Since the entry-into-force of MAR in mid-2016, which broadened the reporting requirements, NCAs received 10,653 STORs in 2017 and 11,130 STORs in 2018. This compares to 4,634 reports during the final year of the Market Abuse Directive. In addition, in 2018, NCAs received 1,560 other notifications of alleged market abuse, such as consumer complaints, whistle-blower reports, which emphasises the significance of STORs.

Steven Maijoor, ESMA Chair, said:

“Suspicious transactions and orders reporting is an important tool to fight market abuse. Both regulators and market participants need to play their role when it comes to detecting and reporting suspicious activity to support the prevention or investigation of market abuse.

“Our review highlights good examples of NCAs’ supervision and enforcement of STOR requirements. However, we as European regulators need to make further progress in ensuring firms’ compliance and in challenging poor-quality reporting.”

ESMA recommends measures to further strengthen STOR supervision

The ESMA peer review assessed all 31 NCAs in six areas to evaluate the effectiveness of their STOR supervision.

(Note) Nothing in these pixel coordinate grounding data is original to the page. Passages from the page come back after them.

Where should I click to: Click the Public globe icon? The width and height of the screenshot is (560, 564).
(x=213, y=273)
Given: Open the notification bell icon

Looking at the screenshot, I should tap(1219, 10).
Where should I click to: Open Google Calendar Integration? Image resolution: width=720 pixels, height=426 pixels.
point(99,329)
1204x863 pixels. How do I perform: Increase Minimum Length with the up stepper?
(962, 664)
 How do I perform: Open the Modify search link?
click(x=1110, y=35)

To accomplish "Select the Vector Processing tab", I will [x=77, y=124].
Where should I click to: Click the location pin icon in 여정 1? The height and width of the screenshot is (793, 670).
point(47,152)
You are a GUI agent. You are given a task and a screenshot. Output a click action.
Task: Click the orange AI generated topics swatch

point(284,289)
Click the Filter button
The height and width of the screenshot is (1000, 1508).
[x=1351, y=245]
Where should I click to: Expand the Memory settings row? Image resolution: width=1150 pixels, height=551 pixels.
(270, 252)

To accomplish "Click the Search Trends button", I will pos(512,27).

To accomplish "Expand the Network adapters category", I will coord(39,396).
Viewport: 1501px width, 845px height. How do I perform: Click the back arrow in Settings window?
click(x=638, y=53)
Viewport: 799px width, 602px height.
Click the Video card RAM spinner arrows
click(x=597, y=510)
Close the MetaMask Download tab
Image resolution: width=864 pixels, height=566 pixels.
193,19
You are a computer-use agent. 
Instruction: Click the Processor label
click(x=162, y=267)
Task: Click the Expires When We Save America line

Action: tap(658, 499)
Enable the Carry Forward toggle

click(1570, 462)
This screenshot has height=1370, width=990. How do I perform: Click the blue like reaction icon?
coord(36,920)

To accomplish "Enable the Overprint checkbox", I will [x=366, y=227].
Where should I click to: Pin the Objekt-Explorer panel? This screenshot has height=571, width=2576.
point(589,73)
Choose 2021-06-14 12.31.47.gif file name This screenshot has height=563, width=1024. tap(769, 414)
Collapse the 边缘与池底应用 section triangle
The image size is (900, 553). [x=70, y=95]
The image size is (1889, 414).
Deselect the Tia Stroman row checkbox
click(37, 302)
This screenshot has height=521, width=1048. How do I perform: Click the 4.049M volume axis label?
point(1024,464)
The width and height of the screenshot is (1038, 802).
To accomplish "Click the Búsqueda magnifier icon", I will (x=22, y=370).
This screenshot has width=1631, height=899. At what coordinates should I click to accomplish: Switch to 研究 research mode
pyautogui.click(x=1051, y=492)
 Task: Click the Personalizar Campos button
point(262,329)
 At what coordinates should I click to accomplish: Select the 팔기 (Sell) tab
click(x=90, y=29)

Overall, ESMA found that NCAs are performing well in the analysis of suspected market abuse reported in STORs which has been facilitated by close cooperation and sharing of practices amongst NCAs.

However, ESMA also identified some areas for improvement in NCAs’ supervision and enforcement of the STOR requirements. ESMA recommends that NCAs:

ensure all financial players subject to the STOR requirements, including wholesale market participants such as asset managers, are complying with the STOR requirements; and
enhance their focus on suspected non-reporting/poor-reporting of STORs including, where appropriate, enforcing and sanctioning non-compliance.

Overall, six NCAs were assessed as fully complying in at least four of the six assessment areas, namely those from Belgium, France, Italy, the Netherlands, Portugal and the United Kingdom.

In the areas identified for improvements:

11 NCAs were assessed as partially-compliant (Austria, Bulgaria, Greece, Iceland, Ireland, Latvia, Liechtenstein and Luxembourg) or non-compliant (Cyprus, Norway and Romania) in their supervision of the STOR requirements by certain financial players; and
13 NCAs were assessed as partially compliant (Croatia, Denmark, Estonia, Greece, Iceland, Latvia, Lithuania, Malta, Poland, Romania and Slovakia) or non-compliant (Cyprus and Liechtenstein) in their response to poor-quality or suspected non-reporting of STORs and associated enforcement actions.

In all cases of less than full compliance, ESMA identifies bespoke improvements for each NCA.

Background

ESMA, in order to conduct this peer review, issued a self-assessment questionnaire to 31 NCAs. The questionnaire was followed by on-site visits to six NCAs (Germany, Greece, Ireland, Italy, Romania and Sweden). As part of those on-site visits, ESMA met different stakeholders, including 14 investment firms and three trading venues. Separately, to gather additional insights, ESMA met with European industry bodies representing trading venues, investment firms and asset managers and received input from its Securities & Markets Stakeholder Group.

Next steps

ESMA will follow-up with NCAs on the different individual findings as noted in the peer review report.